* [Extrait choisi]:

§ §

La recherche de plantes nouvelles est confiée à des équipes d’ethnobotanistes et d’ethnopharmacologues. La prospection commence sur le terrain, et elle peut utiliser différentes procédures. La collecte, large et systématique, pratiquée au hasard, permet de ramener un maximum d’échantillons, qui passeront ensuite par les robots d’analyse. Dans certains laboratoires de grandes sociétés pharmaceutiques, il existe des machines capables de tester jusqu’à 100 000 échantillons par jour ! Malgré tout, cette méthode reste laborieuse et ses résultats sont très aléatoires.
On peut aussi rechercher systématiquement des espèces d’une famille connue pour renfermer des substances actives spécifiques. Ainsi, par exemple, beaucoup de Rutacées ou de Rubiacées sont des sources d’alcaloïdes : c’est donc des plantes de ces familles que l’on va d’abord essayer de collecter pour trouver ces substances. Mais le plus souvent, l’ethnobotaniste commence sa prospection en interrogeant les populations autochtones, en particulier les guérisseurs et les personnes qui sont réputées connaître les pouvoirs des végétaux. Il sélectionne alors les plantes qui semblent intéressantes, note le nom qu’on leur donne dans le dialecte local, les parties utilisées, leur usage habituel et les vertus qu’on leur attribue.

§ §

* [Consigne]: Dans l'extrait sur la recherche de plantes nouvelles, relevez tout ce que l'ethnobotaniste note au sujet des plantes qu'il sélectionne. Les entrées qui suivent ne jouent aucun rôle dans cet exercice.

§ §

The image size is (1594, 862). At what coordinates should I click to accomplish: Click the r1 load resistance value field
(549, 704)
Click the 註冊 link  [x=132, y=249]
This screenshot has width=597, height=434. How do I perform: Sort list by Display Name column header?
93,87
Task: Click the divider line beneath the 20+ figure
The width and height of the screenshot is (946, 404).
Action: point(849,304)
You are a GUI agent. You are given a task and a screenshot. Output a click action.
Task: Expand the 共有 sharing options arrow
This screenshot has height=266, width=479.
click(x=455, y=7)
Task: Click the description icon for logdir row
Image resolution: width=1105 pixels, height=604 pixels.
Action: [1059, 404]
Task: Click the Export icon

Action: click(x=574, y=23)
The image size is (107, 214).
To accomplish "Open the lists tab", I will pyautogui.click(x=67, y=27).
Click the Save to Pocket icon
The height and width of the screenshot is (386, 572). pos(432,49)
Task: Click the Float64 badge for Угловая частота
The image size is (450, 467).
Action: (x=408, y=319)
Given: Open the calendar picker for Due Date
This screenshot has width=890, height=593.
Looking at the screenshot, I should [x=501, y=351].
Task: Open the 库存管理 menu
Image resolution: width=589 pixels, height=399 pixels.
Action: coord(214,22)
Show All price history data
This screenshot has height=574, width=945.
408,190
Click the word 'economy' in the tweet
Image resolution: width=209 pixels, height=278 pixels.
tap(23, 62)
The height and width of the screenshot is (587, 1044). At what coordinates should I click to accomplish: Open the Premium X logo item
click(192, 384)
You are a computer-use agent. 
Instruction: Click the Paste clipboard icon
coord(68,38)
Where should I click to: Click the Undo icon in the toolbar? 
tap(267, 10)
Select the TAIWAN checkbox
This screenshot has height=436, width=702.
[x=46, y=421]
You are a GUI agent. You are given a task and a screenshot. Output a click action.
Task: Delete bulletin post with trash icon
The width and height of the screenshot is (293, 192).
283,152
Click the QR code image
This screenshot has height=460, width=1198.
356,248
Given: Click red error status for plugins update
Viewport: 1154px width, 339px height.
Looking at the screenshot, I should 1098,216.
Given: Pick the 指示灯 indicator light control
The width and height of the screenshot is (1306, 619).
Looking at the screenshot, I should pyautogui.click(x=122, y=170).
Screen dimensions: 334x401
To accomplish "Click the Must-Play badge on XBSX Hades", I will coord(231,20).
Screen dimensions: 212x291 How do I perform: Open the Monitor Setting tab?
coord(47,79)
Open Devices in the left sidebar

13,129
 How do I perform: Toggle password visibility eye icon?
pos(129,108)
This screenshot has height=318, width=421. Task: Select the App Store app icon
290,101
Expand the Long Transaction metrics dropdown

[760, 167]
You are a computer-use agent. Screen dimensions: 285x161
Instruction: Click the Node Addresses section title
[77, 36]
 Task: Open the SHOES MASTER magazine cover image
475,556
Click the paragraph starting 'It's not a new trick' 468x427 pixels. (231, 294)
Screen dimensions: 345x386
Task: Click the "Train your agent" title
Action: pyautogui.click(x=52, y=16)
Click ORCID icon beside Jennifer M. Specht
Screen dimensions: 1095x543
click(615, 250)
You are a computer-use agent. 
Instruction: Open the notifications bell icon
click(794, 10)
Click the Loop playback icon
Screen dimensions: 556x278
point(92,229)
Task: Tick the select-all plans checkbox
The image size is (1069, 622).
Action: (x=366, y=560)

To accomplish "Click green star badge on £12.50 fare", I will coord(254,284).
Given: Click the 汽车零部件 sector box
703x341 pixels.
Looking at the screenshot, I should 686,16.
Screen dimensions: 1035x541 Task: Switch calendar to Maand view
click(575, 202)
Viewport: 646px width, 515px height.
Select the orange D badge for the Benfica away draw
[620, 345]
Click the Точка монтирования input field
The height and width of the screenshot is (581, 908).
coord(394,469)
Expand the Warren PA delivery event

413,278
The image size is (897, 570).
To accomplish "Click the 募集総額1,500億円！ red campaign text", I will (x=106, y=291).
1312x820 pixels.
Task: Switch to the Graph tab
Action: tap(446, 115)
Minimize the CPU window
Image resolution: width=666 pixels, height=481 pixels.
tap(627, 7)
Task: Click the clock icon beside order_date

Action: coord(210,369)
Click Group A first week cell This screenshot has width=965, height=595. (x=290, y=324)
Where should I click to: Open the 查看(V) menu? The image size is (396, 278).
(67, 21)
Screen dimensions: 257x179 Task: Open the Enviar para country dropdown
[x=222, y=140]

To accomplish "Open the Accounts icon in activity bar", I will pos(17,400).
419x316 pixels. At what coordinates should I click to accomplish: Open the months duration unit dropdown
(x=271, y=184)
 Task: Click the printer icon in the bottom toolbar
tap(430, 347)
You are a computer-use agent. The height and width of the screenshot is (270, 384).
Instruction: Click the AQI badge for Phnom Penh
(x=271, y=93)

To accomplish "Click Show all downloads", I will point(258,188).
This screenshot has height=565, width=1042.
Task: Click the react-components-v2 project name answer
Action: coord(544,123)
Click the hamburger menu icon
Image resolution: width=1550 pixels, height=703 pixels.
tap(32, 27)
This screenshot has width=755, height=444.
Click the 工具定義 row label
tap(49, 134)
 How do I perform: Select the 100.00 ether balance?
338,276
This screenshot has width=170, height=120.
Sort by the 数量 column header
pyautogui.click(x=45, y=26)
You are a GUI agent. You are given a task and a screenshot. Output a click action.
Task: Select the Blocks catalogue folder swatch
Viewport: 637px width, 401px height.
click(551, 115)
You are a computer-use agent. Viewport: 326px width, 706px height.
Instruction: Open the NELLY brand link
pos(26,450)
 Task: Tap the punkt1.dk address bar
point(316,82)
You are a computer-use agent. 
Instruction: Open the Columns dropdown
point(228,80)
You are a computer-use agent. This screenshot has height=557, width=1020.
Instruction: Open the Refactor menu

§ §

* [Réponse attendue]:
- le nom qu'on leur donne dans le dialecte local
- les parties utilisées
- leur usage habituel
- les vertus qu'on leur attribue